Voici les réponses de Nicolas Rochette, du Parti vert, aux questions que je lui ai fait suivre…

1. À votre avis, quelles sont leurs préoccupations principales des citoyens de Beauce, aussi bien localement que sur la scène nationale?
Demeurer dynamique.
Plus que jamais, si on veut qu’une région demeure dynamique et attrayante, elle se doit d’être innovatrice et concurrentielle. En d’autres termes, la Beauce pourrait se donner comme mandat de devenir chef de file canadien d’un développement respectueux de l’environnement.
2. Quand vous allez rencontrer les électeurs de Beauce, quels semblent être les enjeux qui les intéressent le plus?

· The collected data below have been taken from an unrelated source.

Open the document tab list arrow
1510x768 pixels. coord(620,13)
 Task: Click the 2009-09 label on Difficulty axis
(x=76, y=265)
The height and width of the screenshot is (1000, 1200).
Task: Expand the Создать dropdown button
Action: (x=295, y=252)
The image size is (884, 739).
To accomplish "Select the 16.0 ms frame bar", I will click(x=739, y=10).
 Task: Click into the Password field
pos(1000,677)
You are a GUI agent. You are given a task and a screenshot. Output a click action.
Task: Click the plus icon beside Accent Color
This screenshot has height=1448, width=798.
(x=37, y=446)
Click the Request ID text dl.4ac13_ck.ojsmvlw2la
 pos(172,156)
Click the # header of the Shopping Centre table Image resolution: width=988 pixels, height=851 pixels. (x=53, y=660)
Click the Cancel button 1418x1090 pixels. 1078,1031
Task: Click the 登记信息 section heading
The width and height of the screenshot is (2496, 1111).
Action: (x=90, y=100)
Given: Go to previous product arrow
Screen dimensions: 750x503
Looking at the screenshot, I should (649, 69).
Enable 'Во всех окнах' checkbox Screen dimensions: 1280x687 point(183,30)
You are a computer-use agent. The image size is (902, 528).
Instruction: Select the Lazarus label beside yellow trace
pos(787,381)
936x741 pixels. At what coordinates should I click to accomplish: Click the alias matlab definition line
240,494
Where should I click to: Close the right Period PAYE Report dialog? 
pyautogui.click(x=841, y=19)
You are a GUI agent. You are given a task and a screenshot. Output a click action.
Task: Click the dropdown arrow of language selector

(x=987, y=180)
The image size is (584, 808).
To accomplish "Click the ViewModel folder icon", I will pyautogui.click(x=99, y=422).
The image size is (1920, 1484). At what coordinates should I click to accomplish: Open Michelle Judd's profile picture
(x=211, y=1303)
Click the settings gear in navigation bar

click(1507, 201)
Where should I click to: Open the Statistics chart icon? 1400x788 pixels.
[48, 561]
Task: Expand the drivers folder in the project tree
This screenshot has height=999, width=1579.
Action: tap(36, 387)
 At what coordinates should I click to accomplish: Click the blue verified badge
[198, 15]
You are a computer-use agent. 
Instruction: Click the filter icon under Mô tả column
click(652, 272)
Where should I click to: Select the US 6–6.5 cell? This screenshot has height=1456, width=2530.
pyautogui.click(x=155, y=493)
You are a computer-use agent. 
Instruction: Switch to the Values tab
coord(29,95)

La crédibilité des candidats.
Être appuyé dans une volonté d’action pour un avenir durable.
3. En vous basant sur les discussions que vous avez eu avec vos concitoyens, sentent-ils que leurs intérêts sont bien représentés (et défendus) depuis l’élection de 2006, à la Chambre des communes?
Pas du tout!
4. Selon vous, est-ce que cette élection fédérale soulève plus (ou moins) d’intérêt que celle de 2006?
Je dirais, depuis tout récemment, beaucoup plus! En fait, depuis que je suis candidat officiel, il semblerait que l’on vive un véritable « tremblement de verts ».
5. L’impact de l’internet, avec ses blogues, wikis et autres sites d’information, sera-t-il plus important qu’en 2006, pour influencer le choix final des électeurs?
C’est certain. L’autoroute de l’information a de plus en plus d’adeptes et en aura de plus en plus: elle est là pour durer!
6. À ce point-ci dans votre campagne, si vous pouviez vous adresser à tous les électeurs de Beauce, que leur diriez-vous?
Pensez aux générations futures, allez voter… mieux encore, votez vert.
Un gros merci à M. Rochette d’avoir répondu aux questions mais aussi d’avoir fait suivre une photo où on le voit en compagnie de Marie-Claude Pelchat, sa conjointe et agente officielle du Parti vert, en Beauce, en plus d’être prof de philo au Cégep Beauce-Appalaches. Au centre, on retrouve leur fille Adrielle Pelchat-Rochette, 9 ans.
On ne peut s’empêcher de penser que c’est pour assurer un avenir plus vert à leur petite Adrielle que ses parents s’investissent dans cette campagne électorale fédérale — c’est très noble, comme motivation.
Bonne chance à M. Rochette ainsi qu’à toute son équipe!